Levir Culpi em coletiva
Patrick Monteiro
07/03/2016
16:04
Rio de Janeiro (RJ)

Os mais pessimistas diriam que desembarcou nas Laranjeiras um "burro com sorte". O próprio treinador se autodenominou desta forma, ao dar título à sua biografia lançada em janeiro de 2015. Mas as oito taças estaduais, quatro nacionais e duas sul-americanas provam que Levir Culpi não teve uma carreira construída apenas nos sucessos da casualidade. Nesta segunda-feira, no salão nobre das Laranjeiras, o técnico foi apresentado para dar início ao seu novo trabalho que, segundo ele, terá um problema comum em outras equipes a ser solucionado.

- Fluminense dispensa comentários. O prazer é meu. Eu que espero fazer alguma coisa e aproveitar o tempo que estiver aqui. Eu acho que o potencial do Fluminense é muito parecido com o de outros clubes do Brasil. O problema eu acho que é o mesmo dos outros: não tem time, não tem padrão. Todo mundo sabe a escalação do Barcelona. E os times brasileiros todo mundo demora para saber a escalação. Vamos trabalhar e fortalecer a base do time. Acabei de ser apresentado pela comissão técnica. São muitos profissionais. Acho que precisamos ajustar a forma de trabalho que nos conduza aos resultados - disse.

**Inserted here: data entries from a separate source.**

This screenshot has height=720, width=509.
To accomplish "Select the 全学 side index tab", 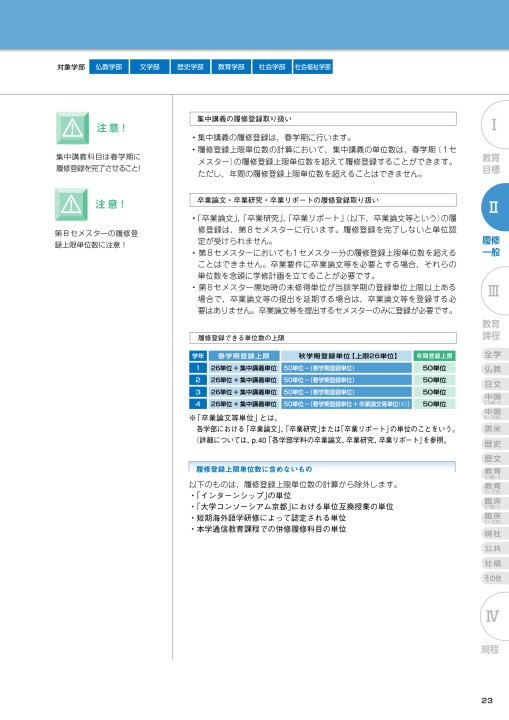I will tap(495, 354).
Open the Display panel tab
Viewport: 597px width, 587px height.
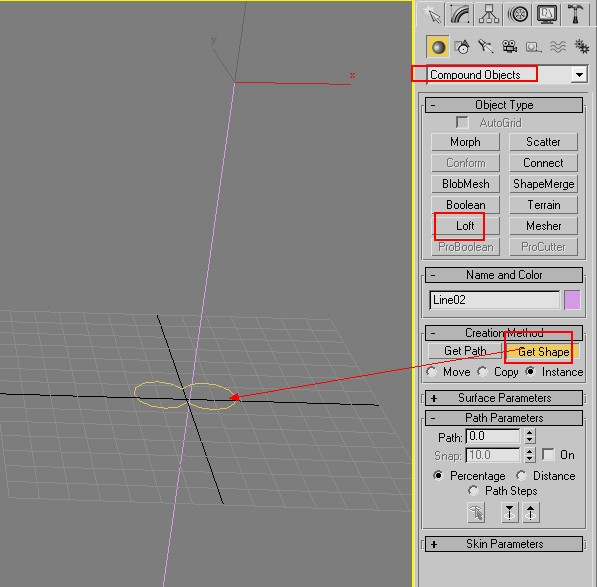click(x=547, y=14)
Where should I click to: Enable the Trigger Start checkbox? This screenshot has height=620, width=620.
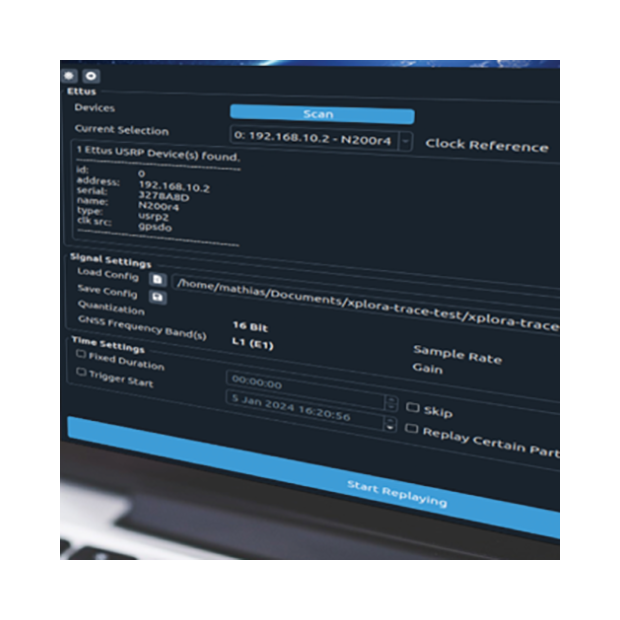[x=81, y=373]
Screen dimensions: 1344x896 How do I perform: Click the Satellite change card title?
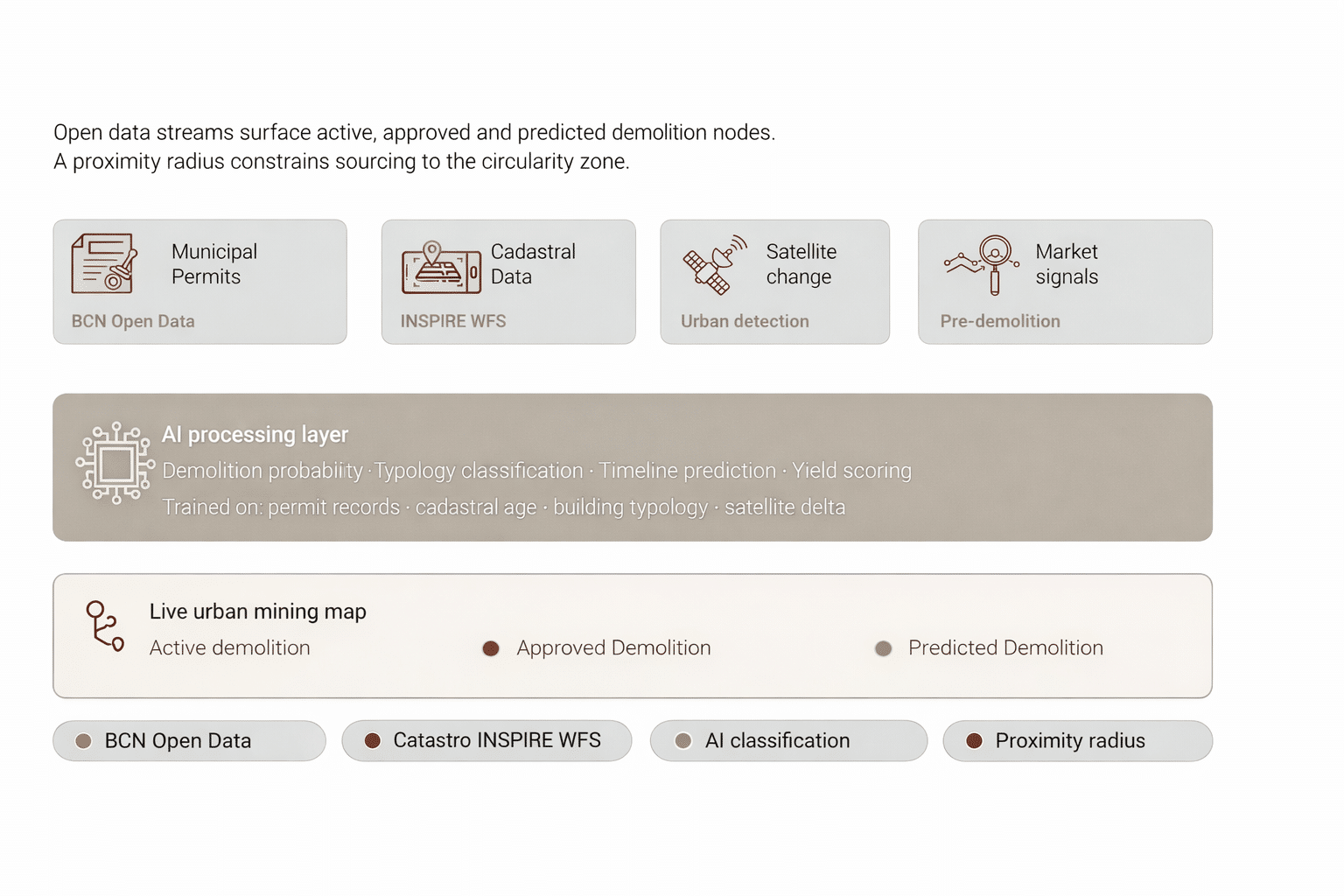tap(801, 264)
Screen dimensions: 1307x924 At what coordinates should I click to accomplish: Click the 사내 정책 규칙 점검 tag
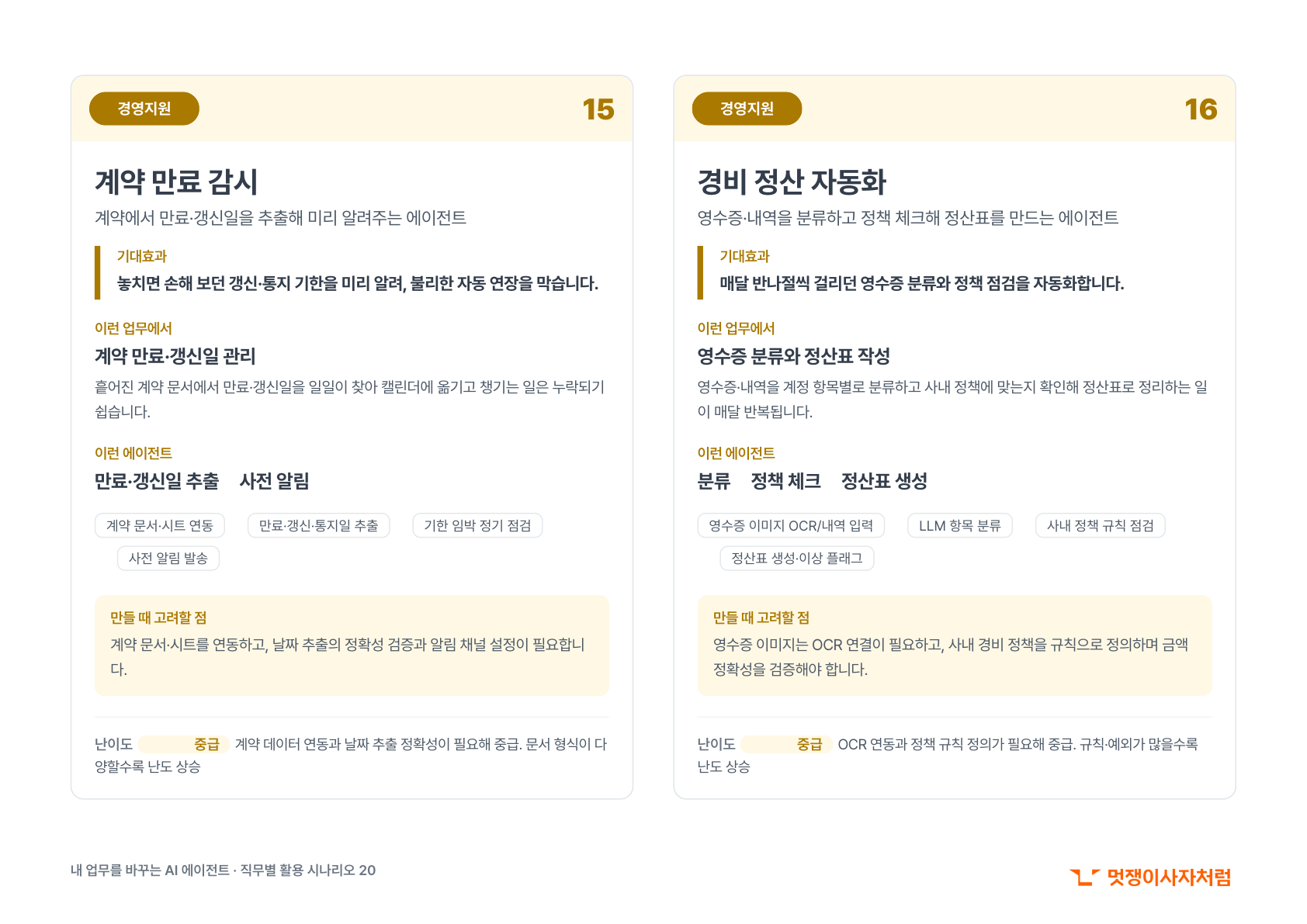[x=1101, y=525]

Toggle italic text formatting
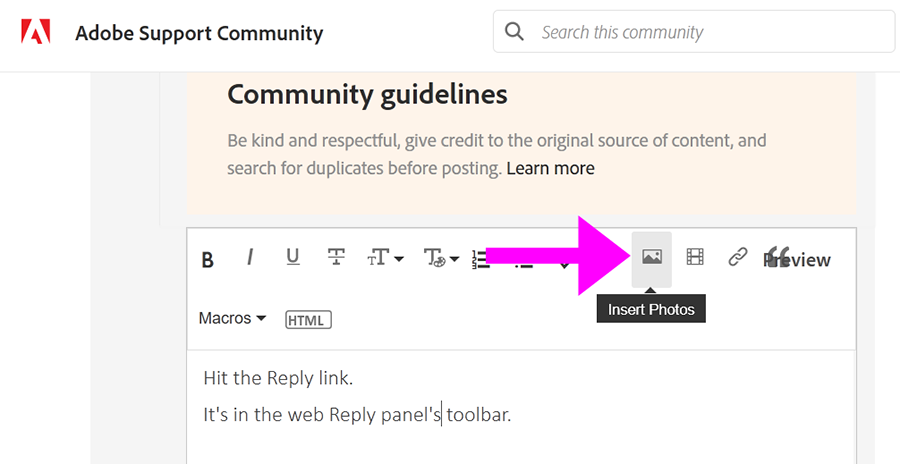250,258
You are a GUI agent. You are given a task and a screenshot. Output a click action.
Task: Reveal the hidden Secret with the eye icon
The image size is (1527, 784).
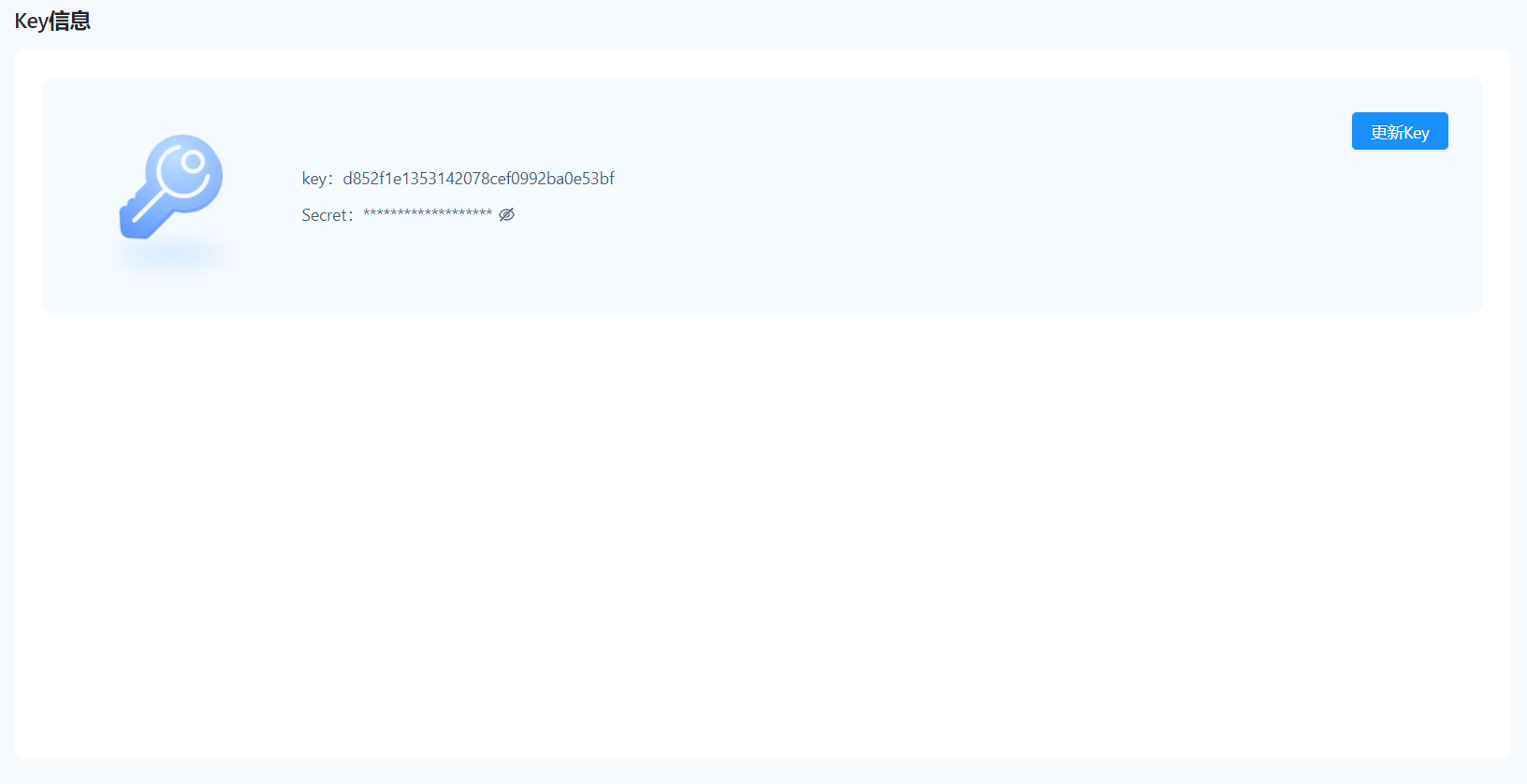coord(506,215)
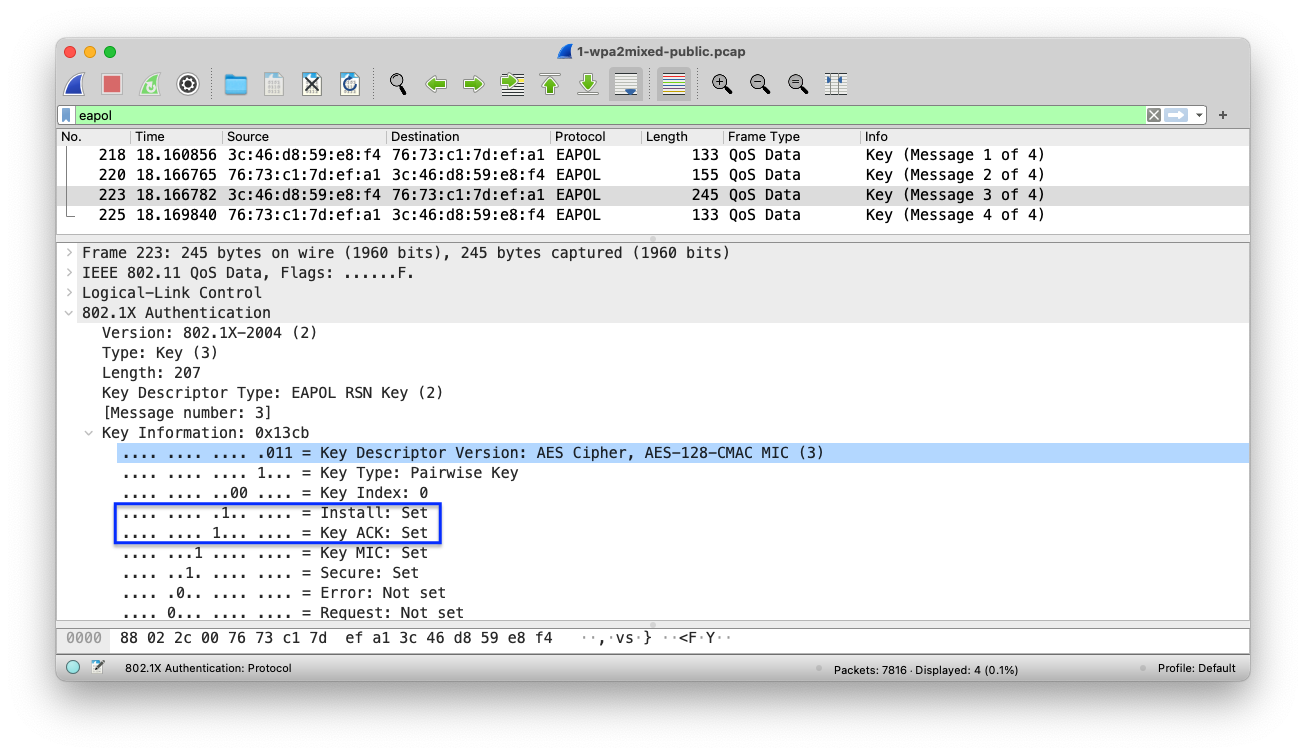Screen dimensions: 1306x755
Task: Toggle packet colorization rules button
Action: click(x=674, y=84)
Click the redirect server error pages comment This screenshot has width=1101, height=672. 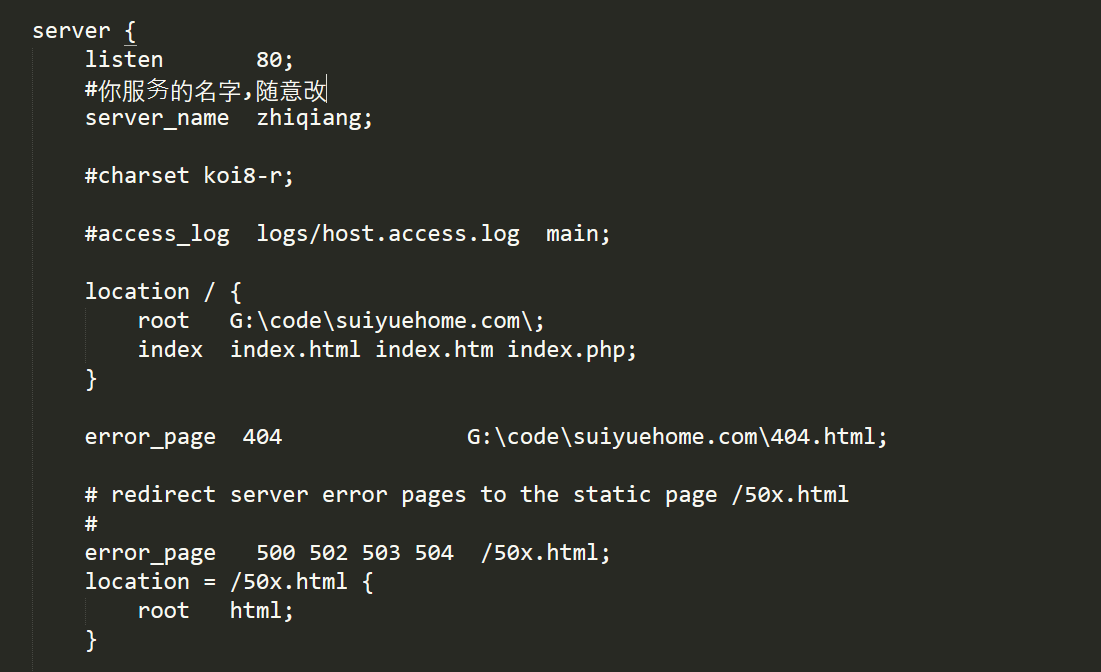pos(466,495)
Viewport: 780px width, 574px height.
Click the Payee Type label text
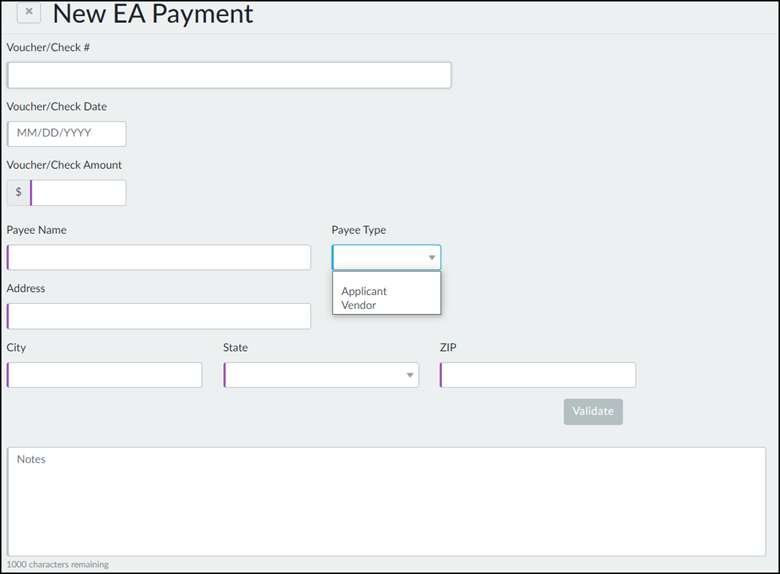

O primeiro desafio da nova missão ainda não tem local definido. O Fluminense recebe o Criciúma na quinta-feira, às 21h45, em duelo da última rodada da fase de grupos da Primeira Liga. Depois, o treinador debutará no Carioca-2016, em um confronto que ele reconhecer ser nada agradável: uma de suas ex-equipes, o Botafogo, no qual trabalhou na Série B do Brasileiro de 2003.

- Nunca é bom. Eu não gosto muito de jogar contra os clubes em que passei. Porque normalmente tem muitos amigos. É meio constrangedor porque alguém vai ter que matar o outro time. Mas a ideia é vencer porque só assim nós vamos atingir os nossos objetivos - considerou.

Questionado sobre a curto prazo de validade que tiveram os últimos treinadores que passaram pelas Laranjeiras, Levir preferiu usar a sinceridade:

- Olhando imediatamente, a reposta vai fica muito acoplada aos nossos resultados. Tem a parte extracampo. E a mentalidade é brasileira, não é só do clube. Neste momento, a expectativa no futebol segue a mesma: ganhou está bom, perdeu tem que mexer. Com os resultados, a gente consegue se manter. Sem resultado, não adianta nem um bom trabalho. Infelizmente, a coisa funciona deste jeito. Venho com isso na cabeça, antes de começar o trabalho - ponderou.

Com vínculo apenas até dezembro, Levir terá de sobreviver a uma eleição presidencial no clube em 2016. Fato que o atual mandatário, Peter Siemsen, minimizou:

- Esse negócio de cláusula automática não existe. Se o futuro presidente estiver feliz com o ele e ele também, não tem motivos para não continuar - explicou.